Kantong ketiga adalah suara minoritas yang berjumlah sekitar 15 persen. Pada 2014, Jokowi mendapat suara cukup banyak dari kantong ini. Dengan memilih Ma’ruf, apakah pemilih dari berbagai minoritas agama dan berbagai suku di Indonesia itu akan berpaling dari Jokowi?

Kantong yang lain adalah para pembentuk opini dan influencer di media sosial. “Siapa yang menonjol di media sosial yang akan lebih diuntungkan.

Kantong sangat krusial adalah pemilik dana yang membiayai logistik seluruh proses sejak pendaftaran di Komisi Pemilihan Umum (KPU) hingga hari pencoblosan 16 April 2019 nanti.

Jokowi sejak awal digadang-gadang akan dengan gampang memenangkan pertarungan ini seperti Pilpres lalu. Pilpres itu bisa disebut sebagai munculnya politik identitas di tanah air sejak Reformasi 1998, kampanye hitam dan kotor, dan berita palsu (hoaks).

Di media sosial seperti Facebook dan Twitter, Jokowi dibombardir isu keturunan China, beragama Kristen, dan atau komunis.
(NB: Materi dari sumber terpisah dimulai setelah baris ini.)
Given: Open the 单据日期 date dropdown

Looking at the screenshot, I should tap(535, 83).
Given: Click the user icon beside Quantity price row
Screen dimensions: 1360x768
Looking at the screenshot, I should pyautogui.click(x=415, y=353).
Dengan memilih Ma’ruf, Jokowi berupaya menangkal kampanye sejenis.

Cawapres pilihan Prabowo adalah Sandiaga Uno, pedagang dan orang kaya dengan harta kekayaan tercatat Rp 5 triliun. Sandiaga mengatakan Koalisi Keumatan awalnya meminang Gubernur Jakarta Anies Baswedan tapi ditolak. Anies-Sandiaga adalah pemenang pertarungan brutal atas Ahok di Pilkada Jakarta lalu.

Ekonomi, Ekonomi, Ekonomi
Hingga Pilpres langsung ke-4 sejak kejatuhan orde Soeharto pada 1998 lalu tinggal hitungan bulan, popularitas dan elektabilitas Jokowi masih jauh di atas Prabowo dalam berbagai survei. Jokowi unggul dalam tingkat keterpilihan, ketangguhannya di dunia maya terutama media sosial, dan semua aset yang dikuasai sebagai petahana. Namun ada lorong bolong yang gampang dipakai untuk menyerangnya. Isu agama, komunis, keturunan China tentu saja tidak akan hilang dalam pertandingan ulangan April 2019 nanti. Tapi ekonomi, ekonomi, dan ekonomi adalah isu utama yang gampang dinyalakan.
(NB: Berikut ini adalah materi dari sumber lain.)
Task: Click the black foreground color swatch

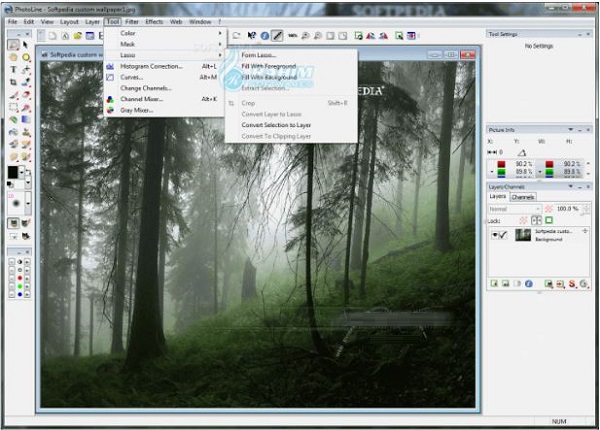Action: tap(13, 173)
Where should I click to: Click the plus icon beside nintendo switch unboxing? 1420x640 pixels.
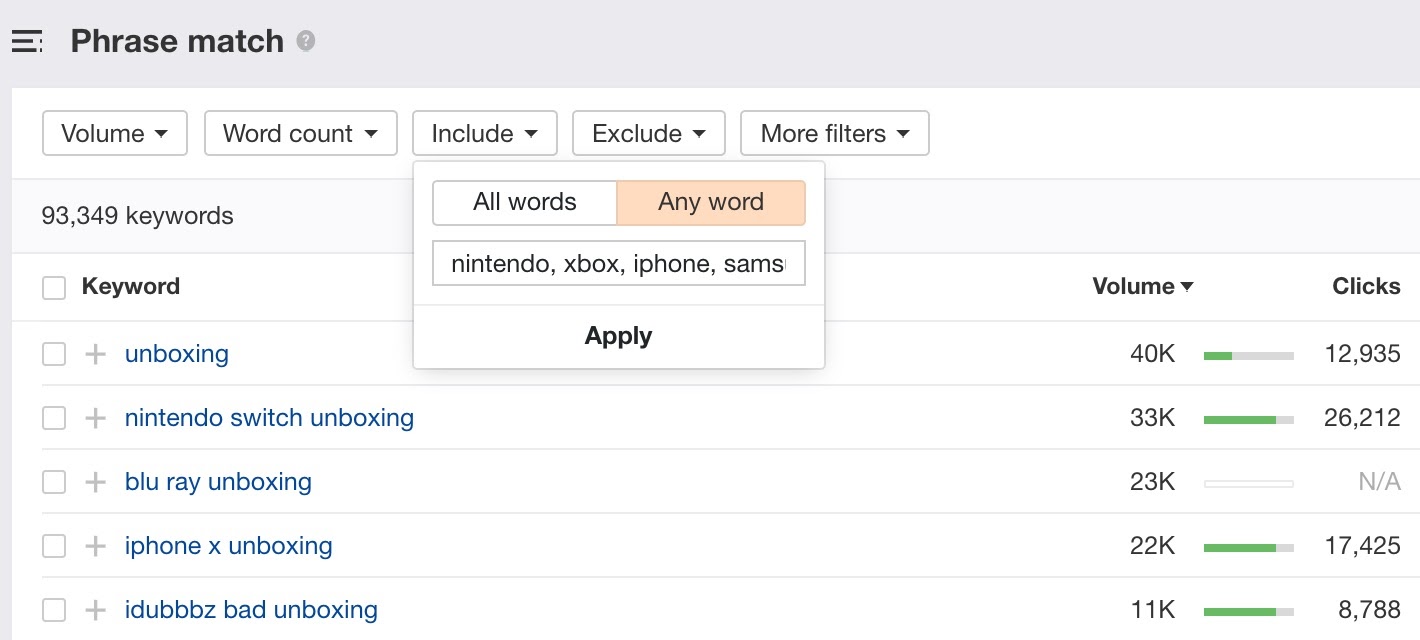95,417
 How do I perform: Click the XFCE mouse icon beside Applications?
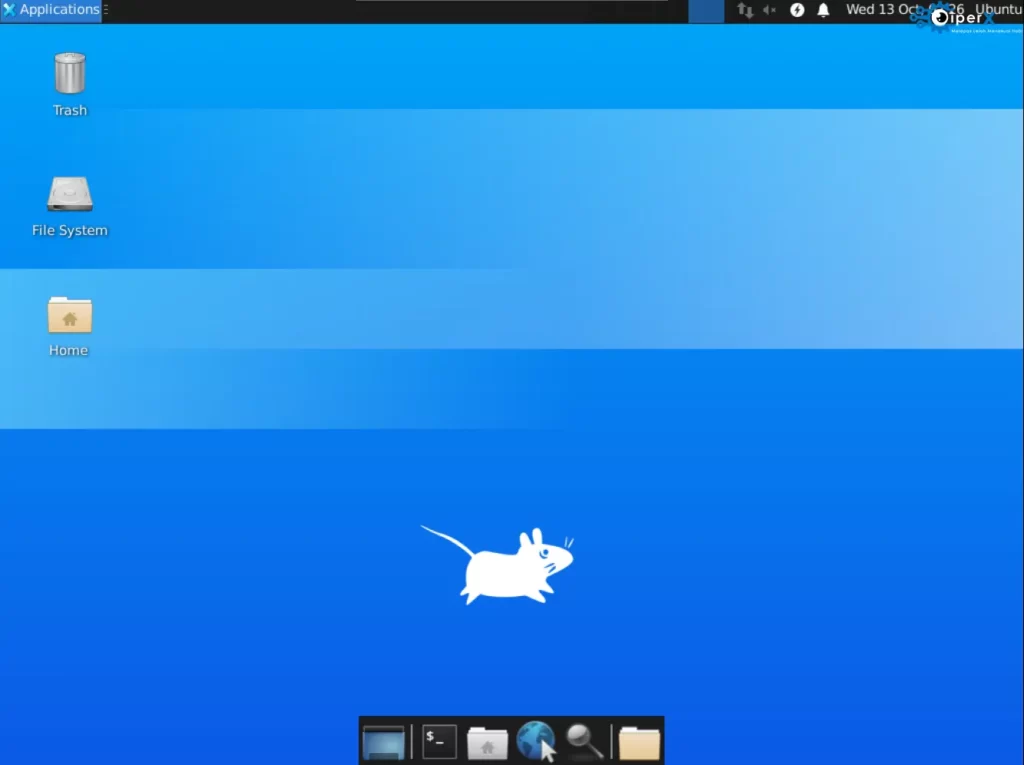(10, 9)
Pertama, dalam pemerintahan Jokowi lebih 4 tahun terakhir pertumbuhan ekonomi tak pernah lebih jauh dari sedikit di atas 5 persen pertahun. Jauh dari janji kampanye pada 2014 lalu yang menargetkan pertumbuhan 7 persen pertahun.

“Komsumsi rumah tangga yang berkontribusi pada pertumbuhan hingga 5 persen. Bukan dari belanja atau investasi. Pertumbuhan ekonomi dalam 3 tahun terakhir hampir tidak ada,” kata Didik J. Rachbini, ekonom pendiri Institute for Development of Economics and Finance (Indef) dan kader Partai Amanat Nasional (PAN).

Kedua, sepanjang sejarah Indonesia merdeka hingga 73 tahun sekarang, ketimpangan ekonomi antara sangat sedikit yang berpunya dan sangat banyak yang miskin tak pernah setinggi hari-hari ini. Laporan terbaru Bank Dunia menyatakan secara global hanya Republik Rakyat China yang ketimpangan ekonominya lebih tinggi.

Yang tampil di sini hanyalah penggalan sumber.